I don't know....He just said what he thought was a fair figure and that was it.
It was only when I thought about his out goings that I realised my contribution covered his mortgage,card and utilities...Thats when I started to rethink my position through...

OP posts:
Lesley65 · 10/08/2017 18:48

Council tax....not card...
It covers the extra part of the ctax when single person discount removed.. .

OP posts:
StaplesCorner · 10/08/2017 22:33

Well clearly, he saw you coming, and you have been brilliant to put a stop to it now - well done. I am a couple of years older than you and I envy what will be your freedom once you have that flat - guard it jealously and good luck. Hope you will update us.

WhereYouLeftIt · 12/08/2017 02:03

"I didn't like to keep posting as I didn't want people to think....God! She's on again..."
Lesley, I'm guessing the reason for that is that he makes you feel as if you are 'going on again' when you try to talk to him about something important to you (but not to him). We are not him, and we don't think that. It's good to have a sounding board; and here, you can connect with people who have been through it too, and know how you feel and want to support you through this. Please, never feel you can't come on here and have a moan. Sometimes, just putting your feelings into words is enough to take the stress off, even before anyone responds!

I'm glad the apartment is chugging through. As to his crap, I concur with what others are suggesting - every time he whines 'but not yet', just calmly respond 'fine, I'll wait for you to be ready in my own place.'

rizlett · 12/08/2017 06:14

How are you today op?

Lesley65 · 12/08/2017 10:19

Good Morning.

I'm doing ok....We seem to be in a better place.....Of course this may change as it gets closer to completion...
I can see him hurting but I have to do what's right for me.

We're still going on holiday....dont know if that's a good idea or bad but nonetheless it's still on.
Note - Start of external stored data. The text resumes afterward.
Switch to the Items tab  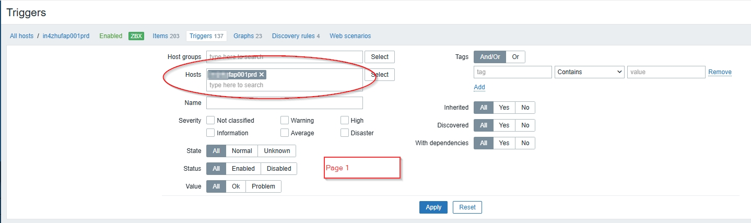click(166, 36)
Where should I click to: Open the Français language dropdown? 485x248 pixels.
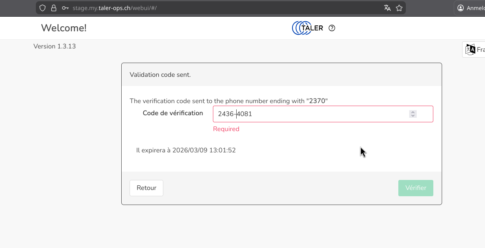coord(480,50)
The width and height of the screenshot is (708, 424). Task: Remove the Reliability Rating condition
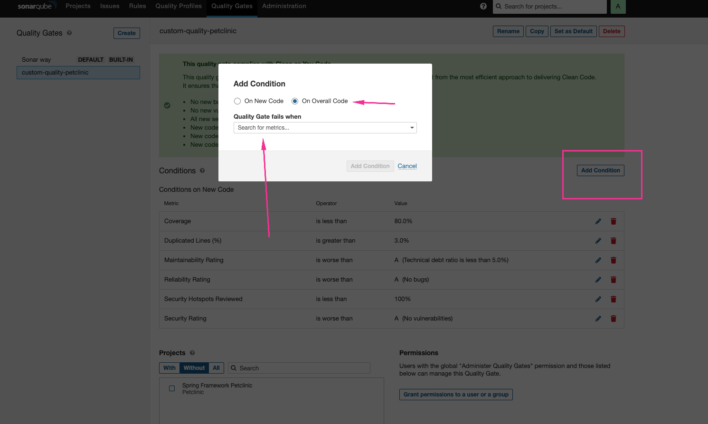pos(613,280)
Talking like this is so good...it helps me everyone I get upset or have a weak moment.
Thankyou all so much.

OP posts:
Lesley65 · 12/08/2017 10:21

Bloomin spell check.. ..It should say every time not everyone.....😉

OP posts:
kittybiscuits · 12/08/2017 10:32

I'm so pleased you made a decision for yourself. You did exactly the right thing and he has done his utmost to manipulate you not to protect yourself. He is selfish, manipulative, exploitative and fundamentally dishonest. You will be much better equipped to deal with this when you have your own space. I would email him the items that belong to you and which you will be taking when you leave. How long until you can move?

rizlett · 12/08/2017 12:02

I can see him hurting but I have to do what's right for me.
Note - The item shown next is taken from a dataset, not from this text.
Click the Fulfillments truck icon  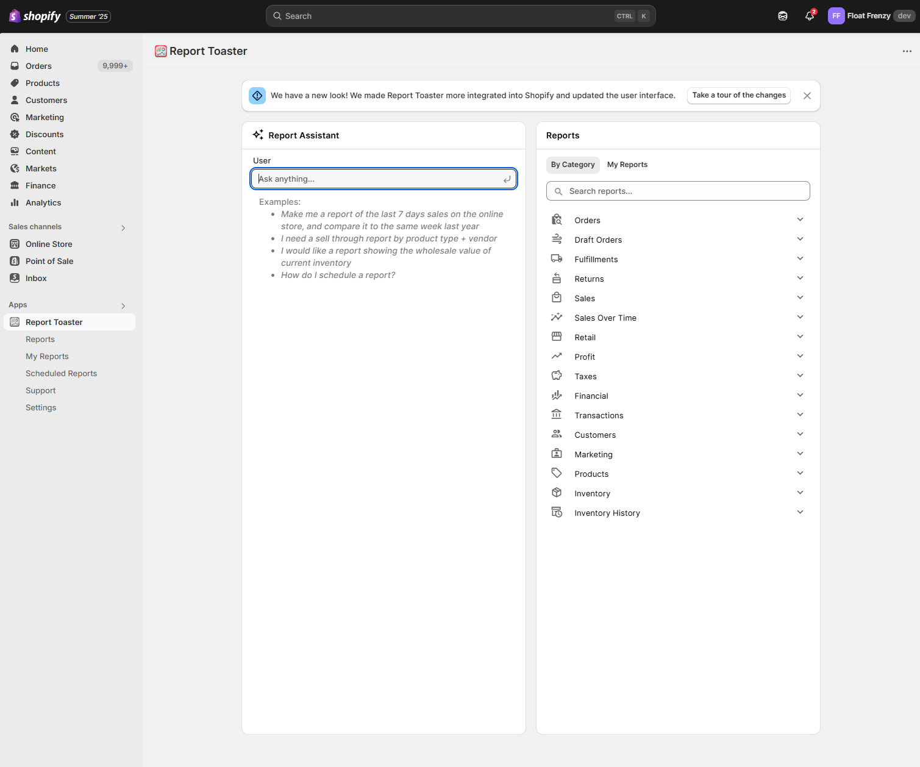[557, 259]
Yes. Because you have been hurting too. It's right to do what's right for you. It's the only way to respect yourself. It's the only way someone else will respect you.

You are doing the right thing.

It's ok to not know what's going to happen. It's ok to take your time thinking things through.

Lesley65 · 13/08/2017 17:16

I've been to see the apt today.
It's almost complete.😊
It made me so happy I can't tell you.
Survey being done on Wed so probably only 4-6weeks to completion.

We're going on holiday at the weekend for 2 weeks which I'm sure will be fine, but it's how he'll cope when it completes that's the problem.
The ridiculous thing is that the setting/location/apt itself are all stunning and even if he has to admit that once he sees it, I know he will still refuse to move.

OP posts:
rizlett · 13/08/2017 17:39

So exciting op.

He doesn't have to move though does he? Would you consider just seeing each other but living apart?

You never know - he might just surprise you and say he does want to move in.

Lesley65 · 13/08/2017 18:09

That's the whole idea rizlett, that I buy and we see continue to see each other....otherwise it's over anyway as we can't agree and he's backtracked on plans we made.

OP posts:
childmaintenanceserviceinquiry · 14/08/2017 10:54

Apartment sounds lovely :)

Keep a picture on your phone to look at over the holiday if the pressure gets too much. But hope you manage to have a lovely break away.

FinallyHere · 14/08/2017 11:05

Photo on your phone sounds like a great idea, hope the holiday is Ok and you can look forward to having your own space on your retrun.